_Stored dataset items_
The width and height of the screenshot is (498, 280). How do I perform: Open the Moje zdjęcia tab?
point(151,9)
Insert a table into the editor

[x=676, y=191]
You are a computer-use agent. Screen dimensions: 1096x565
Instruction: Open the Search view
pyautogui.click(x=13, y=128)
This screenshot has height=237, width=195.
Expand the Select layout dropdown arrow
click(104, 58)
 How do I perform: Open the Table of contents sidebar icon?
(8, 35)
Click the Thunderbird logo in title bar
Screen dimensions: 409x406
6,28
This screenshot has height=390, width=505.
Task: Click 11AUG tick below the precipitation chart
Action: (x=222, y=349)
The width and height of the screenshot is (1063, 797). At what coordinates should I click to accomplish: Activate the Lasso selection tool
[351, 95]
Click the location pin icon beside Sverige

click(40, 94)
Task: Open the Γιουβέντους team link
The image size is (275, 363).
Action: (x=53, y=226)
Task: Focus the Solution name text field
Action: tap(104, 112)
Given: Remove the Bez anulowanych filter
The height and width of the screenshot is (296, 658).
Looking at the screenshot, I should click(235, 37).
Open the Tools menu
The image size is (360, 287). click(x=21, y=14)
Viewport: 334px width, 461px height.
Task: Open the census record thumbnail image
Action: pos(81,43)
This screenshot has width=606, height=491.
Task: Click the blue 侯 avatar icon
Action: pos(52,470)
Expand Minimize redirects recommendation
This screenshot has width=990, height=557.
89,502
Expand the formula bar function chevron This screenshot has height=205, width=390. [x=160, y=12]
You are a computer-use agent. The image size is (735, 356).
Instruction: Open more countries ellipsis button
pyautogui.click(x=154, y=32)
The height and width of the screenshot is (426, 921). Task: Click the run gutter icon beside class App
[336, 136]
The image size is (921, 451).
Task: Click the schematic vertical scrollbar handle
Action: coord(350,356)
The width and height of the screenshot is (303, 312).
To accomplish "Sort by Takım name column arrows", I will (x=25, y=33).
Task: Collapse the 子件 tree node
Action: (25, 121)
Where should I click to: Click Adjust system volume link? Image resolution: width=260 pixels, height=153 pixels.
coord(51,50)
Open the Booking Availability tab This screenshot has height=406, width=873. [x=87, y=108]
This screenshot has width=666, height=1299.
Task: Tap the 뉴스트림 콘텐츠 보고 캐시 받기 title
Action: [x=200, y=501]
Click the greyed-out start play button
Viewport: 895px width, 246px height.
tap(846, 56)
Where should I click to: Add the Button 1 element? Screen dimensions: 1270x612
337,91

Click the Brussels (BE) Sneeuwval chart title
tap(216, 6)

_EXERCISE PROMPT_
Pull out all lines from the entries above in which the word "computer" appears.

_ANSWER SECTION_
You are a computer-use agent. Screen dimensions: 1096x565
You are a computer-use agent. The image size is (735, 356).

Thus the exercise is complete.